[[ STUDY MATERIAL open ]]

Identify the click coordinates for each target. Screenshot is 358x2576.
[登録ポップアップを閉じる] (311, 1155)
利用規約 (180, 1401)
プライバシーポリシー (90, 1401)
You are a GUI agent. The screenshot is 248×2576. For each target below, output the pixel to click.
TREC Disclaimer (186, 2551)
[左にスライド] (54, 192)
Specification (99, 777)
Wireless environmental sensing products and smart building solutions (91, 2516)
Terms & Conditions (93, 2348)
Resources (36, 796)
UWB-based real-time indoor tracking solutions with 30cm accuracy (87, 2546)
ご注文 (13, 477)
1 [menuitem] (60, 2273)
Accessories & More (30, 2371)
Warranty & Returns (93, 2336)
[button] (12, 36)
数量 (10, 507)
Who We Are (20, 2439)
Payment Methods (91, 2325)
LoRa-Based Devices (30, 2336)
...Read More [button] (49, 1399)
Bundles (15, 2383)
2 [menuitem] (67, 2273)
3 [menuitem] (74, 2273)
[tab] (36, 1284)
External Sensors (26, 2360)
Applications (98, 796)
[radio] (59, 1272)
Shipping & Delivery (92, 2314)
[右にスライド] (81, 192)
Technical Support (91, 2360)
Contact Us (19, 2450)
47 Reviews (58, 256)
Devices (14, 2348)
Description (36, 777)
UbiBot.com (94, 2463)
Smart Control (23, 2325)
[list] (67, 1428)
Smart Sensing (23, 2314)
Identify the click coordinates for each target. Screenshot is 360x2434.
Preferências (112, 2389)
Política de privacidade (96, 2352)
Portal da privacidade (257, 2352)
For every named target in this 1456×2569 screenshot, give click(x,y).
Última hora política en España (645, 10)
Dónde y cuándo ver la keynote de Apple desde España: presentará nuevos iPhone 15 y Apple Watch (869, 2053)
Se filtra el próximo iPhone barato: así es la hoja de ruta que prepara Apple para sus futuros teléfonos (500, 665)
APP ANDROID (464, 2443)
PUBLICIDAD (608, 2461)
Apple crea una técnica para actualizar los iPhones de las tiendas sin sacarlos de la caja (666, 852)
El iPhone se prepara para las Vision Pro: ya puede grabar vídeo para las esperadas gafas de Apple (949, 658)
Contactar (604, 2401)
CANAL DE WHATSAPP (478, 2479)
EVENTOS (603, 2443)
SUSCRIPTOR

[[ STUDY MATERIAL closed ]]

__WHAT TO PRODUCE__: The string to find is "solutions"; copy every line of the listing that has it.

__RESPONSE TO THE TASK__:
Wireless environmental sensing products and smart building solutions (91, 2516)
UWB-based real-time indoor tracking solutions with 30cm accuracy (87, 2546)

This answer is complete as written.